O acordo abre o caminho para a divisão do poder com Bhutto.
Segundo o pacto, Bhutto voltará a ser primeira-ministra graças a uma aliança de seu partido com o do general Musharraf nas legislativas. Ela anunciou que retornará ao Paquistão do exílio em 18 de outubro.
O partido de Bhutto havia indicado um candidato para a eleição presidencial, mas depois do acordo com Musharraf não está claro se ele irá ou não concorrer.
Hassan Ahmed Bukhari, porta-voz do partido em Londres, disse que a medida contribuirá para "a melhoria do ambiente político no país".
Acordo
O acordo é importante para Musharraf, pois não há garantias de que seu partido obtenha maioria nas eleições legislativas de 2008.
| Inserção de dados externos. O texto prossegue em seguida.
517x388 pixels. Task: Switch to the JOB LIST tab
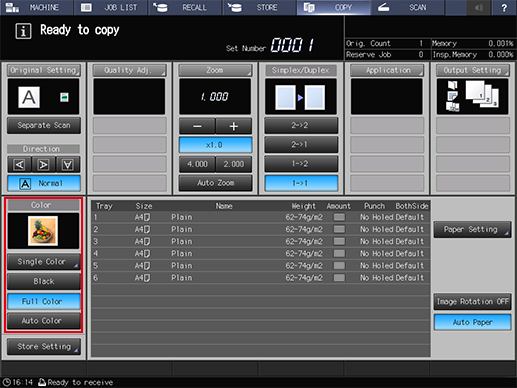click(x=111, y=7)
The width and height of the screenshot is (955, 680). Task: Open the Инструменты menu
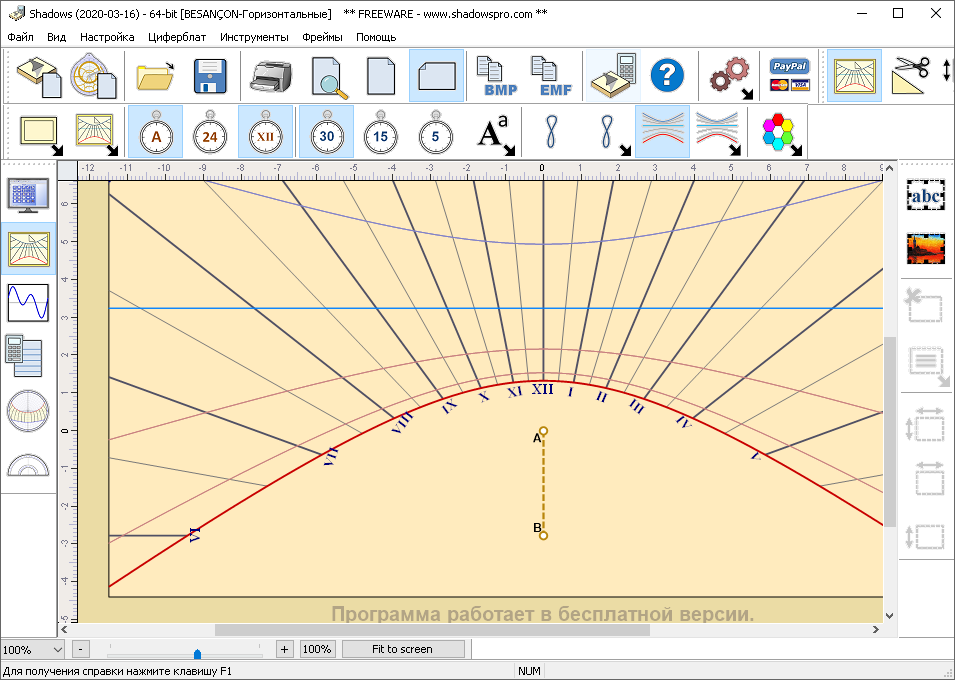click(x=254, y=37)
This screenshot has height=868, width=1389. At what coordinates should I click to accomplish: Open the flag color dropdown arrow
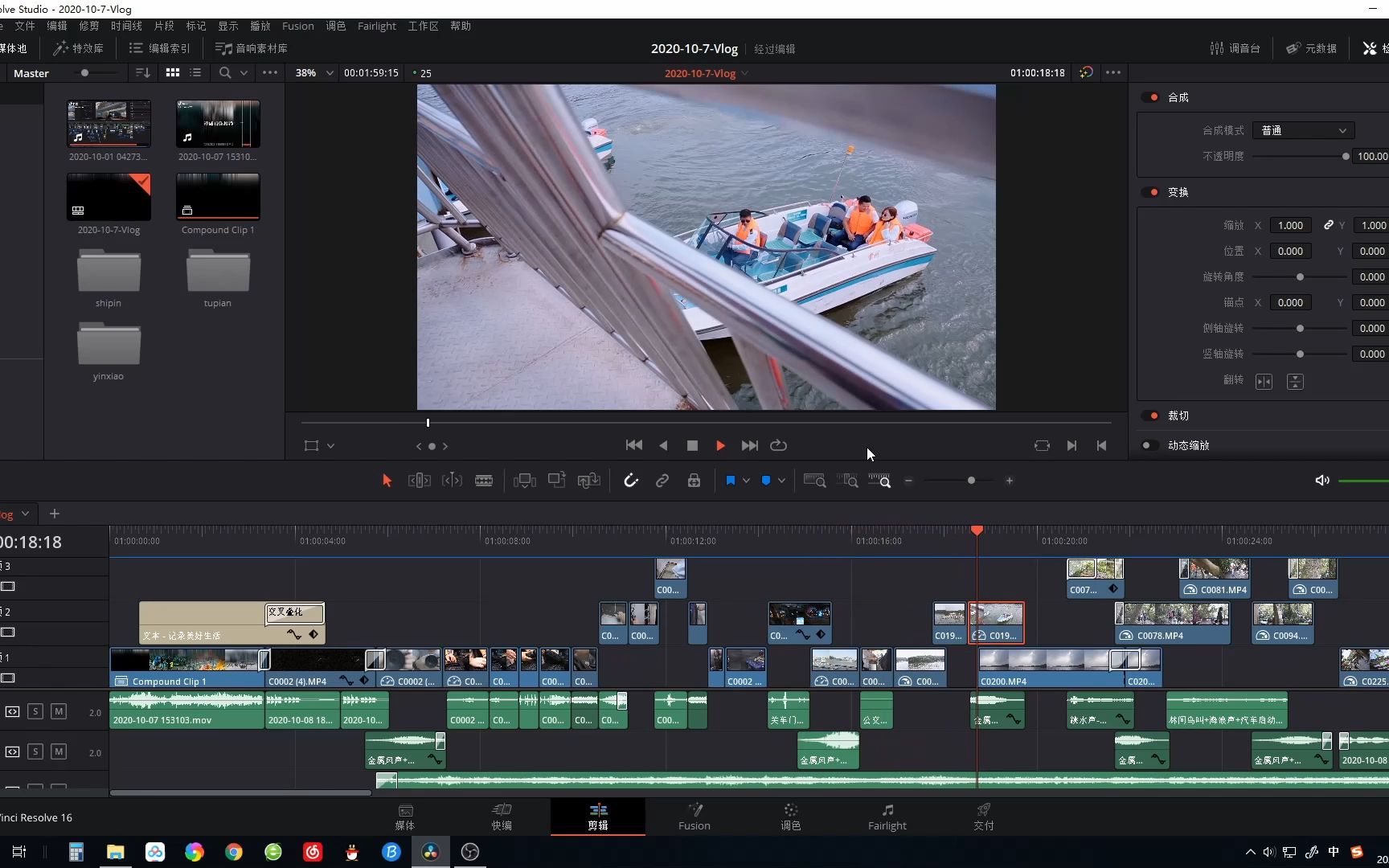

As legislativas, por voto universal direto, são mais decisivas, para o futuro político do Paquistão, que a eleição presidencial de amanhã.
Elas serão observadas de perto pelos países ocidentais, sobretudo os Estados Unidos, que têm no regime do general Musharraf um aliado chave em sua "guerra contra o terrorismo".
Washington apóia a aliança entre Musharraf e Bhutto, pois a ex-primeira ministra se declarou favorável a intervenções militares americanas nas regiões tribais paquistanesas.